TASK BRIEF
When you copy from the entries that follow, take only the lines from the one with "Apply (571, 10)" down to the one with "Afwijzen [button]", keeping both ends and dropping every picture.

RECORDS PROVIDED
·····

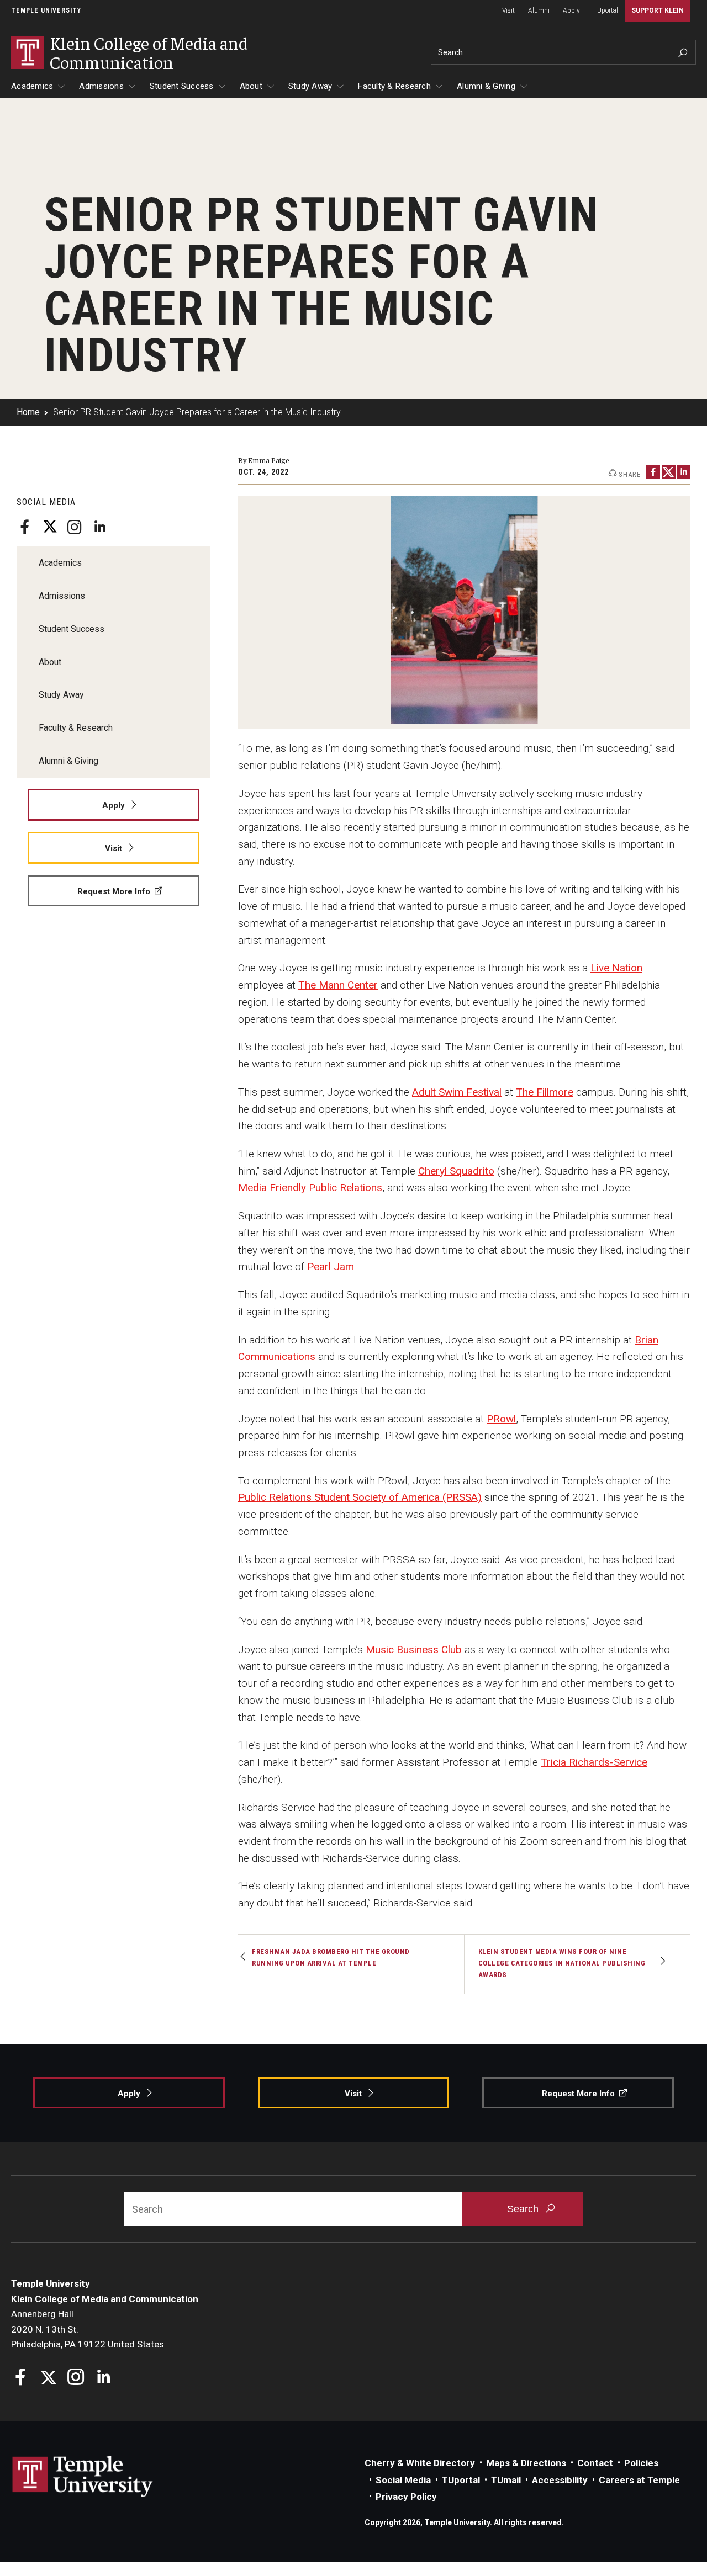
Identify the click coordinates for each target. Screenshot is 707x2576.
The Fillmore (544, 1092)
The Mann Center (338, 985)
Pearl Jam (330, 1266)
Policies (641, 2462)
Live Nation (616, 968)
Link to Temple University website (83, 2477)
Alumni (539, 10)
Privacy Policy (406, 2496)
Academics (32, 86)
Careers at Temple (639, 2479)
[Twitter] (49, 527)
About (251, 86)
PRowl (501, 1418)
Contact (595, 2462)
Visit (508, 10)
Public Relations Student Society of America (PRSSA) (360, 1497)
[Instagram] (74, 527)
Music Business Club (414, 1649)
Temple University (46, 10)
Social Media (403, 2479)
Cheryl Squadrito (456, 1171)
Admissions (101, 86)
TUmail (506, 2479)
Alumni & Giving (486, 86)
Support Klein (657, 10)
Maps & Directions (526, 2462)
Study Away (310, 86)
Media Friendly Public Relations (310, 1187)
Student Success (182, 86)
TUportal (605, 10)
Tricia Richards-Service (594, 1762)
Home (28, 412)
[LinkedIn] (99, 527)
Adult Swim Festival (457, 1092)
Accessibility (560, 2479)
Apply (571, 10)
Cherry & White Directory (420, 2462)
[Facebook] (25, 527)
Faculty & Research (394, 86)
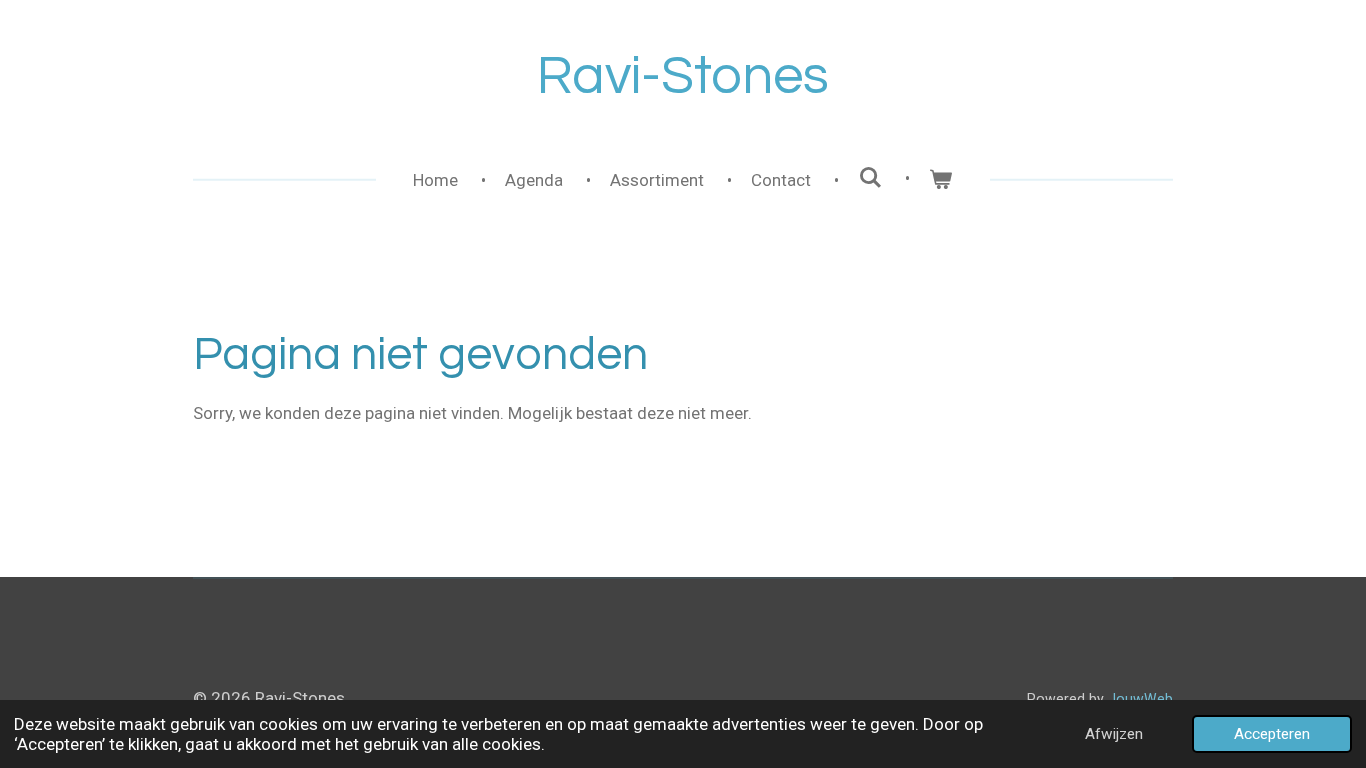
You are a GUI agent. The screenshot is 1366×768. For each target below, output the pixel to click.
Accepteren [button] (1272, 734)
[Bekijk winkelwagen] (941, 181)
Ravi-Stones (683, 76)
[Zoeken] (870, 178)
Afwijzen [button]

·····

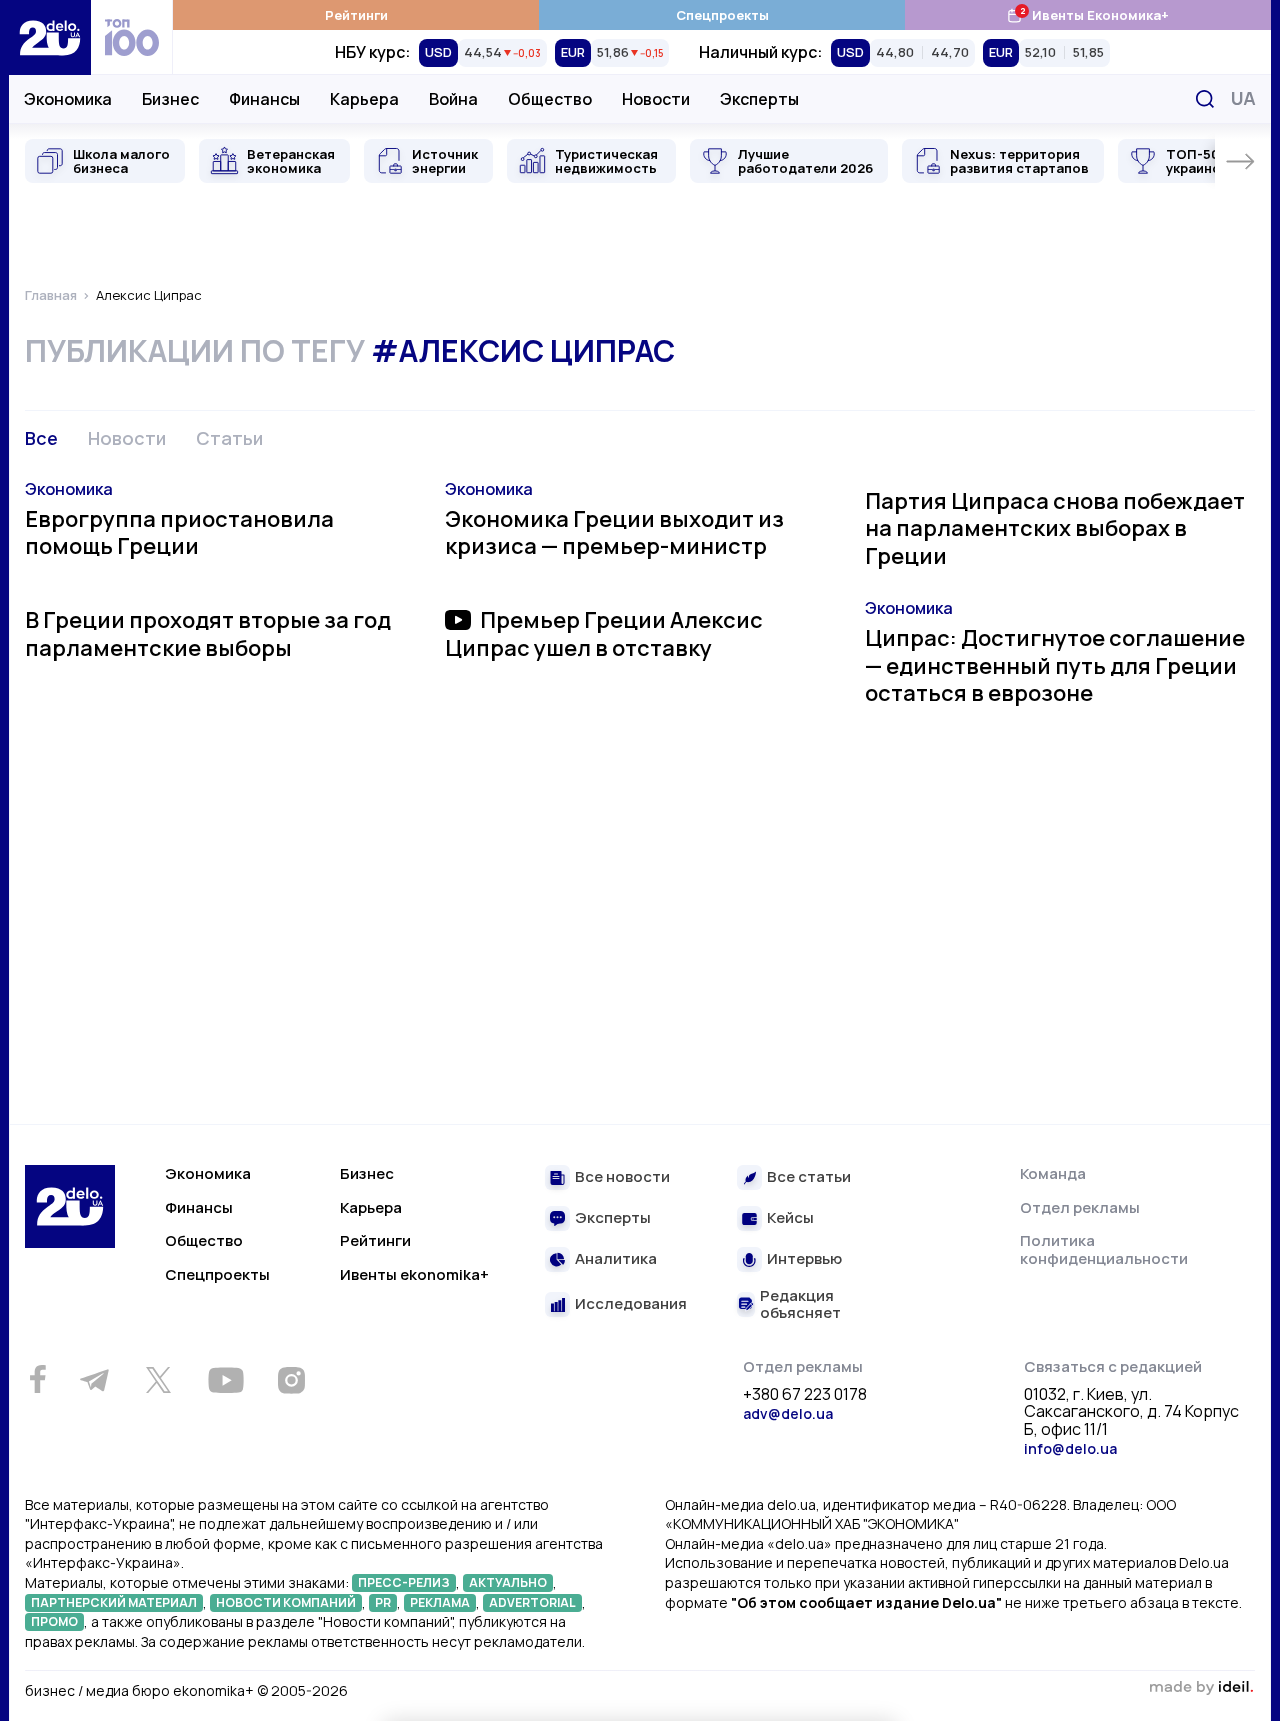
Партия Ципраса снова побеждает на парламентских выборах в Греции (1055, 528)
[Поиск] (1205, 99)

·····

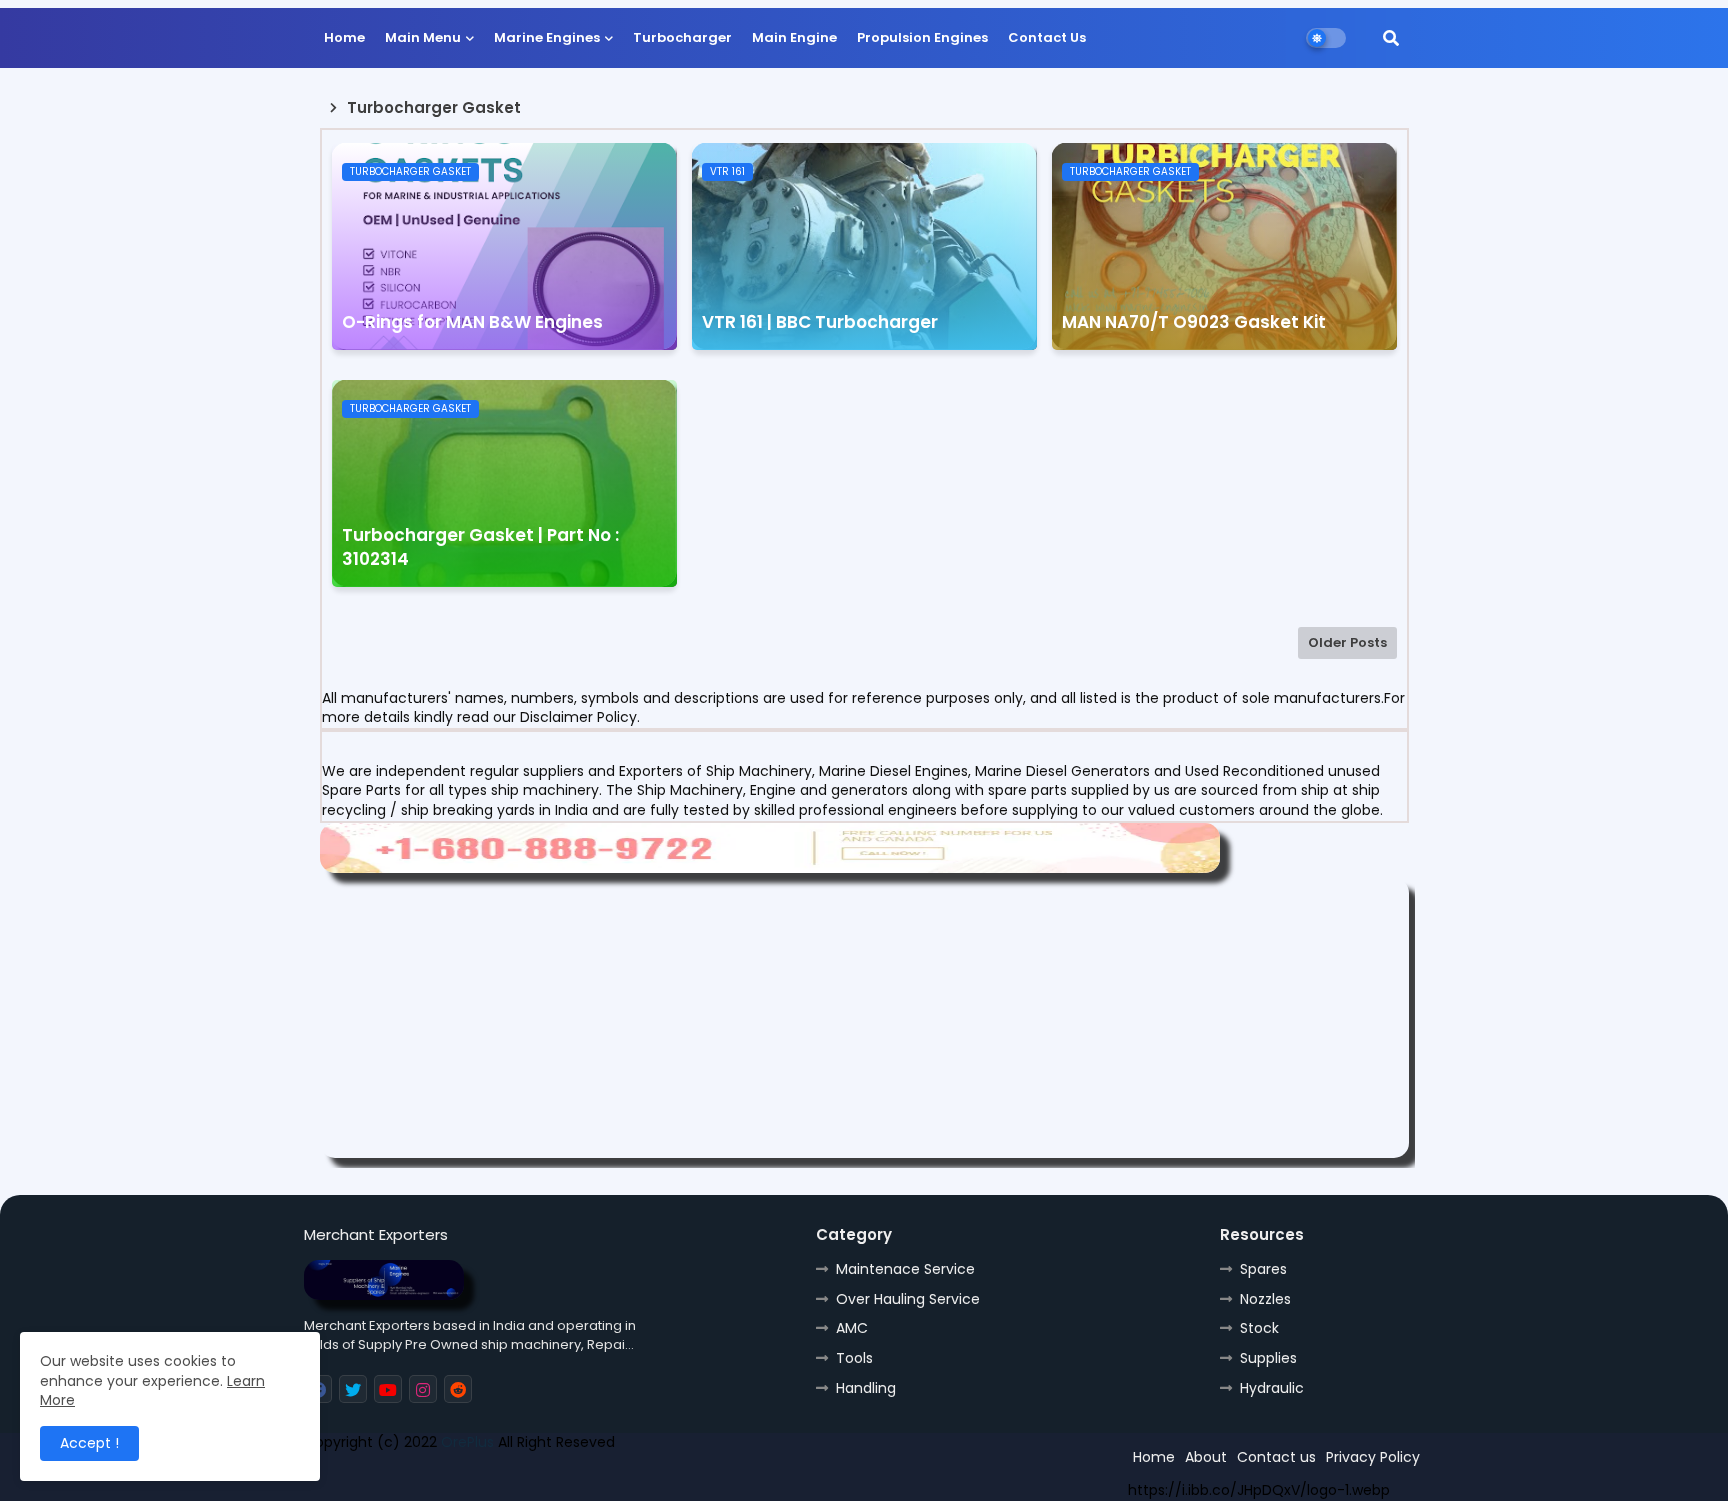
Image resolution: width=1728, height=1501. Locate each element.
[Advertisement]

·····

SOLUTION TO THIS PROBLEM
Apply (571, 10)
Cherry & White Directory (420, 2462)
[Facebook] (25, 527)
Faculty & Research (394, 86)
You are a GUI agent. The screenshot is 1366×768. For each target below, output the pixel to click.
Accepteren [button] (1272, 734)
[Bekijk winkelwagen] (941, 181)
Ravi-Stones (683, 76)
[Zoeken] (870, 178)
Afwijzen [button]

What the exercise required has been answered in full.